Czech supermarkets with floor space of 400 metres squared or more, will be banned from throwing away or destroying unsold food and must instead donate it to charities or to non-profit organizations, under a law set to crack down on food waste.
The foodstuffs involved do not meet certain standards – having damaged packaging, for instance – but are safe to consume.
In 2017, according to the Czech Federation of Food Banks, 1900 tons of unused food, were collected. Now, the amount of donated food could increase up to five times.
Tesco has been cooperating with food banks since 2013. “We give hundreds of tons of food, usually fruit, vegetables, andpastries,” said Václav Koukolíček, chain’s spokesman, adding that donations from 154 stores are made daily or weekly basis.
On Wednesday, the country’s highest court has thrown out an appeal from a group of 25 members senators.

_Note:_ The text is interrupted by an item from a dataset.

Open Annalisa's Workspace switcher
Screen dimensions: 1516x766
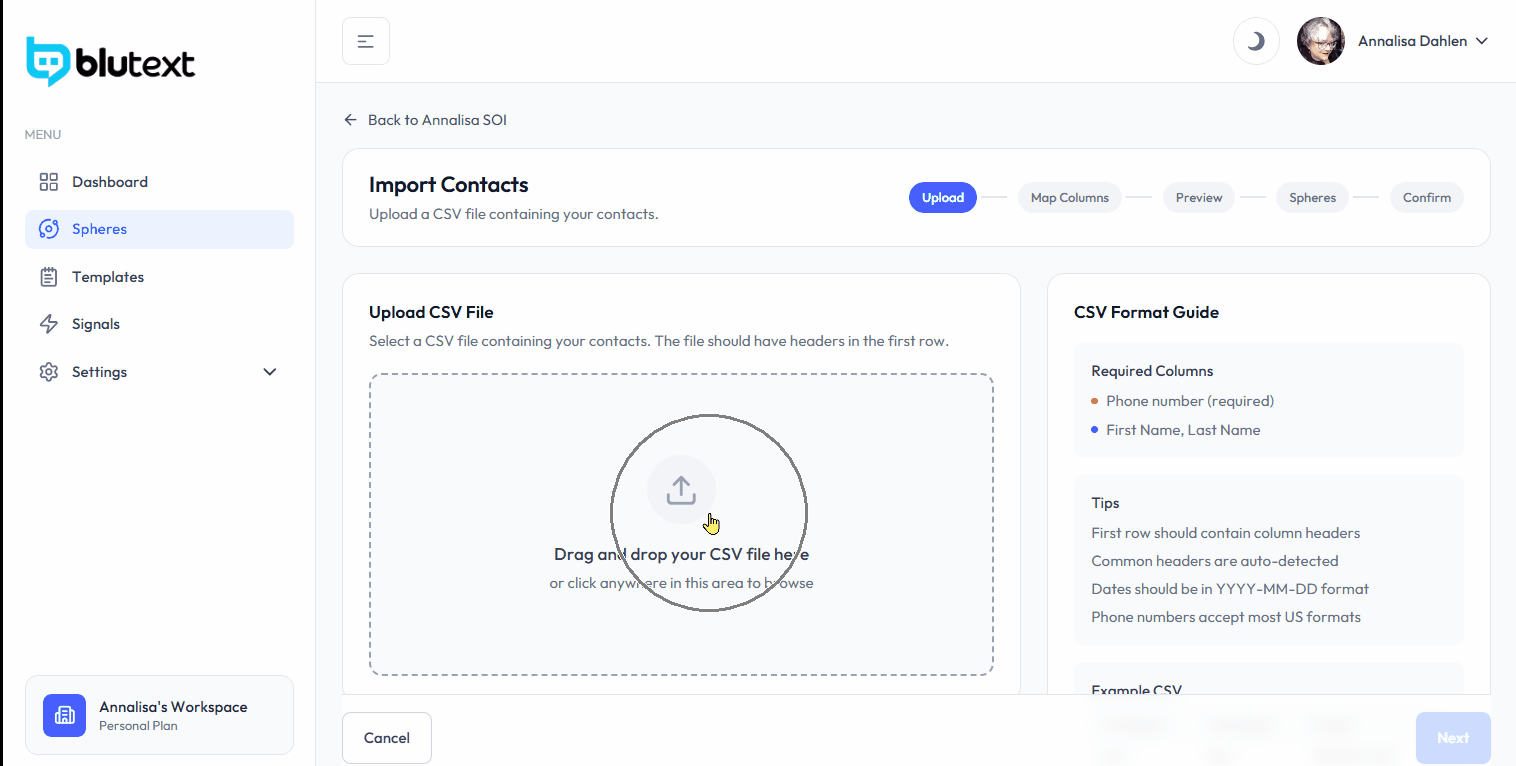coord(159,715)
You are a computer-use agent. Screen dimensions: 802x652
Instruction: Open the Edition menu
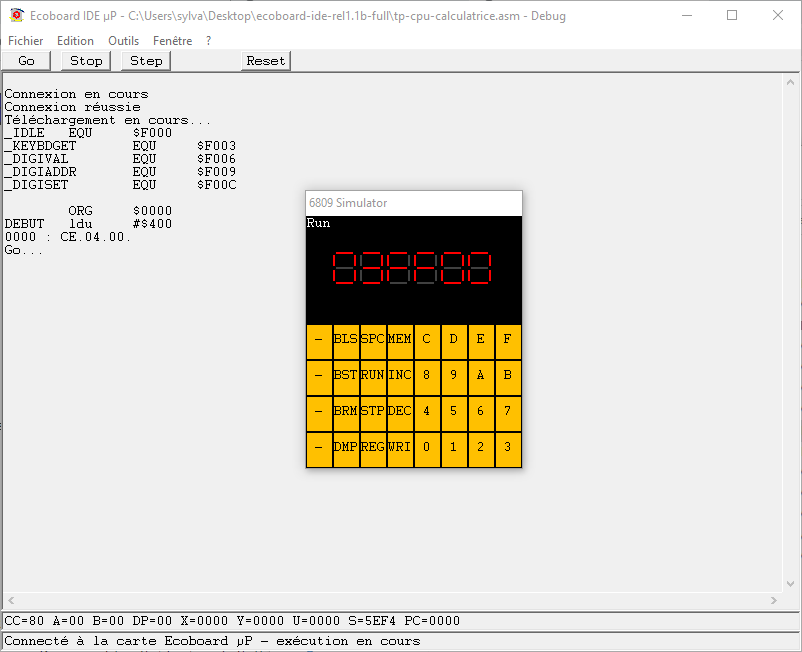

They claimed the legislation was unconstitutional as it represented a form of tax on food and contravened ownership rights and the right to do business.
The average Czech consumes 785 kilograms of food per year. But for every Czech, some 100 to 200 kilograms of food is discarded per year. Only 9 percent of people aged 18 to 24 years old say they never waste food, that figure rises steadily to 33 percent for people aged 56 to 65 years old.
In Europe, a similar practice is already in place in Italy or France. A law passed last year in the Italian Senate helped the country recover 1m tonnes of food a year for the needy, according to the law’s chief sponsor, and came six months after a similar bill was passed in France.